This blog post first appeared on digitalhealth.blog.gov.uk on 15 July 2016
Since the end of January I’ve been doing a slightly different job at the department, working on communications performance and improvement, alongside my work in the digital team.
It’s a pragmatic arrangement for the department, enabling us to cover a maternity leave. But there’s also a logic in more closely connecting some of our digital work with some of our work on communications performance. The team that I joined are often trying to do quite similar things to the digital team, just from a starting point in a different part of the room.
The arrangement has also meant that I have been able to devote quite a lot of my time to the way we are responding to DH 2020, the department’s programme to become a better, leaner organisation. I’ll post more about that separately. For now here are some observations about the time I’ve spent trying to apply a bit of what I’ve learned doing digital work to some non-digital work during the last 6 months.
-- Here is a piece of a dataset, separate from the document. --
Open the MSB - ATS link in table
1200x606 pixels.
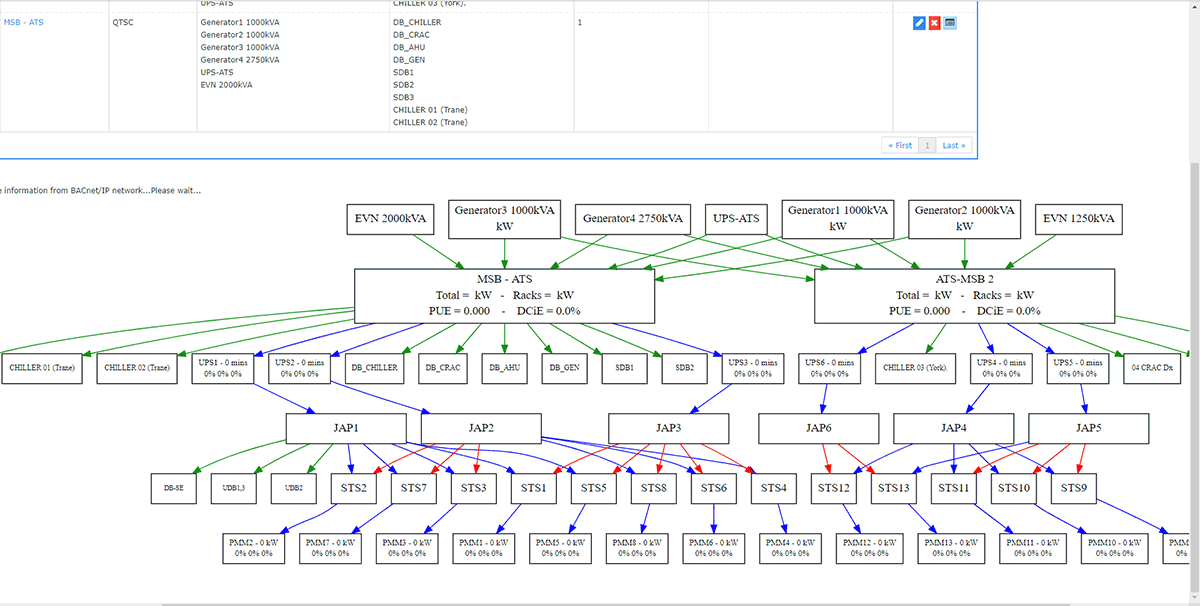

It has felt uncomfortable and liberating being responsible for something that I’m not quite in command of. In my digital role I’m used to being an expert, I have years of experience, and I know how stuff works. I understand the history, the relationships and the processes to get things done. In my new role, I’ve often been in a position of not quite knowing, and I’ve had to depend more on the judgement of others than I’m used to.
I’ve always admired expertise though, and the people working in the teams I have joined are definitely more expert in communications insight, evaluation and programme management than I am. I’ve enjoyed the challenge of trying to be as helpful as I can despite often being the least knowledgeable person in the room.
I’ve tried to bring a bit of the culture of the digital team to my new work, because I think it’s often our open, curious, and collaborative culture, rather than just our subject expertise, that lies behind our successes. But I realised quite quickly that culture is organic, and established over time. I might have said “the digital team do it like this…” a few of times, but nobody has ever thanked me for it, and I shouldn’t have expected them to.
I’ve tried not to be the digital guy. I’ve consciously avoided involving myself in too many conversations about services or software or social media. But I have tried to apply more of a digital mindset to the work of the team, and I’ve tried to use some of the techniques commonly used in the digital team to tackle problems and manage pieces of work.
As a result, I think I’ve had some influence on the way problems are approached, decisions are made and progress is tracked. But sometimes I know that I’ve just confused people by wrongly assuming that people share the same language and understanding of particular methodologies as my digital colleagues. I’ve found myself capitalising words in conversations to compensate (“no, I mean a capital R Retrospective”).
I’ve also learned quite a lot about change, and how hard it can be. But I’ll post more about that in another blog.